*SELECTED EXCERPT:*
◇ ◇ ◇ ◇ ◇ ◇ ◇

Well gosh, if the Mode Y is recommended, perhaps there is more to the story than the headline? So I decided to read the report for myself, something the Detroit Free Press, CBS News, and Faux News didn’t think necessary in their pursuit of excellence in journalism. Here’s what Consumer Reports actually said.

Electric vehicle owners continue to report far more problems with their vehicles than owners of conventional cars or hybrids, according to Consumer Reports’ newly released annual car reliability survey. The survey reveals that, on average, EVs from the past three model years had 79 percent more problems than conventional cars. Based on owner responses on more than 330,000 vehicles, the survey covers 20 potential problem areas, including engine, transmission, electric motors, leaks, and infotainment systems.

“Most electric cars today are being manufactured by either legacy automakers that are new to EV technology, or by companies like Rivian that are new to making cars,” says Jake Fisher, senior director of auto testing at Consumer Reports. “It’s not surprising that they’re having growing pains and need some time to work out the bugs.” Fisher says some of the most common problems EV owners report are issues with electric drive motors, charging, and EV batteries. (Note: Charging problems reported by members are with the vehicle, not with home or public chargers.)

◇ ◇ ◇ ◇ ◇ ◇ ◇

*DATA BLOCK:*

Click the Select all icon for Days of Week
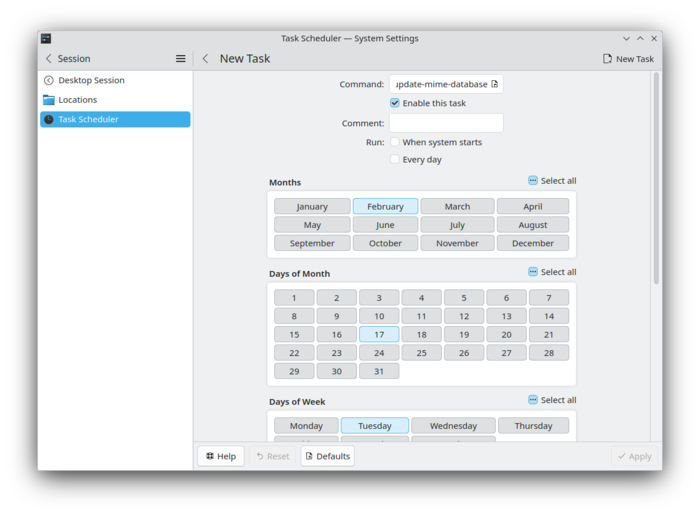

◇ ◇ ◇ ◇ ◇ ◇ ◇

*GOALS:*
1. Do the following statements agree with the passage on EV reliability? Answer yes or no for each and quote the words of the passage that decide it: (a) On average, EVs from the past three model years had 79 percent more problems than conventional cars. (b) The survey drew on owner responses for fewer than 100,000 vehicles. (c) The charging problems that members reported were with home or public chargers.
2. Extend the passage on EV reliability, picking up right after its final sentence.

*RESPONSES:*
1.
(a) Yes: "on average, EVs from the past three model years had 79 percent more problems than conventional cars"
(b) No: "Based on owner responses on more than 330,000 vehicles"
(c) No: "Charging problems reported by members are with the vehicle, not with home or public chargers."

2.
Tesla, which has been building EVs for more than a decade, falls near the middle of the pack in terms of brand reliability. Its Model Y, first introduced for model year 2020, is recommended by CR for the first time this year, with owners reporting fewer issues with its suspension, in-car electronics and general build quality than in previous years. The Model Y joins the Model 3 in earning CR Recommended status.

“Tesla’s Model 3 and Model Y are now the sweet spot in the automotive industry when it comes to building electric cars,” Fisher says. “While Tesla is still a relatively new car company, it has more experience producing EVs than any other automaker.”

“While Tesla’s EV components are generally reliable, the company continues to struggle with the build quality of its vehicles,” says Steven Elek, who leads the auto data analytics program at CR. “Tesla powertrains are now pretty solid for the most part, but Tesla owners report a lot of build quality issues including irregular paint, broken trim, door handles that don’t work, and trunks that don’t close. All of these pull down the brand’s reliability score.” (Consumer Reports factors build quality issues that require repair into our reliability calculations, but they are not weighted as heavily as more serious problems, such as those with the engine, transmission, or drivetrain.)

This year’s survey data show that hybrids continue to be among the most reliable vehicle type: Hybrids have 26 percent fewer problems than conventional models, even though they have both a conventional powertrain and an electric motor and therefore more potential problem spots than conventional cars.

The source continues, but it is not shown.